Never afraid of sharing my mistakes if nothing else to help prevent others from falling in to the same trap I offer the following lesson/s :-)

As you know I’ve been working on a convoluted scheme to store & subsequently restore DSCP values to/from firewall marks.  Linux 5.3 features ‘act_ctinfo’ for the restore side of things, the store being an out of tree ‘hack’.  I’ve a cobbled together sqm-script that combines the ingredients in a suitable manner. act_ctinfo is a tc filter and perhaps surprisingly I used an instance of this DSCP restoration on both the ingress path AND the egress.  The egress path is there as an ‘optimisation’ e.g. we go through iptables once, decide on a DSCP value, store it and then that value is applied to all subsequent packets for the connection on both ingress and egress paths.  The point is to exercise CAKE’s diffserv capabilities a bit more often.

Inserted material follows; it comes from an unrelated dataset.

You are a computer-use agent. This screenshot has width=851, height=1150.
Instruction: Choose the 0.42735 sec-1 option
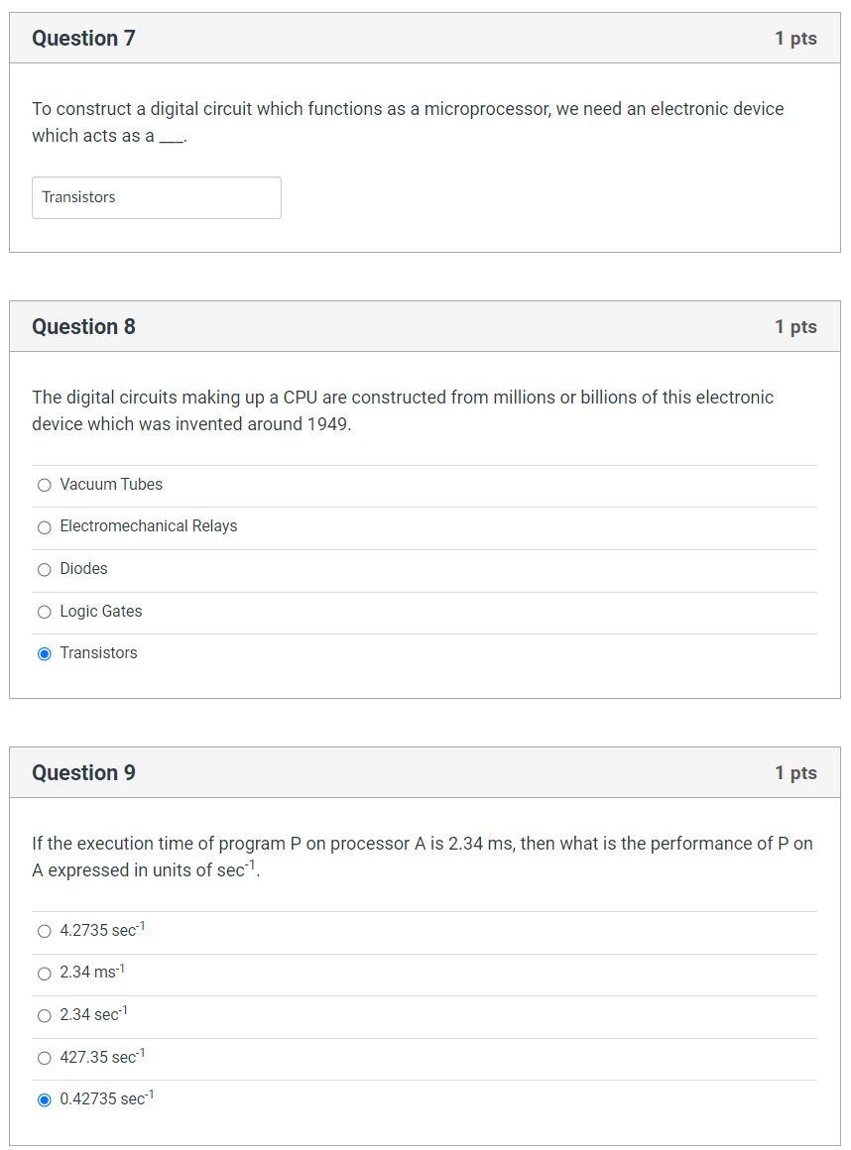[44, 1099]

I use CAKE’s diffserv4 profile, mainly so that I have somewhere to de-prioritise to rather than trying to prioritise everything up, in other words I try to put the unimportant stuff in bulk and let everything else stay in best effort (or video or voice if it’s easy to do). An example of de-prioritising is MS Onedrive.  But I encountered a strange issue, namely that on my 80mbit down/20mbit up with onedrive uploads going I could only get about half bandwidth in the download direction from onedrive.  Traffic in other tins was fine, but a onedrive up & down in ‘bulk’ would be less performant.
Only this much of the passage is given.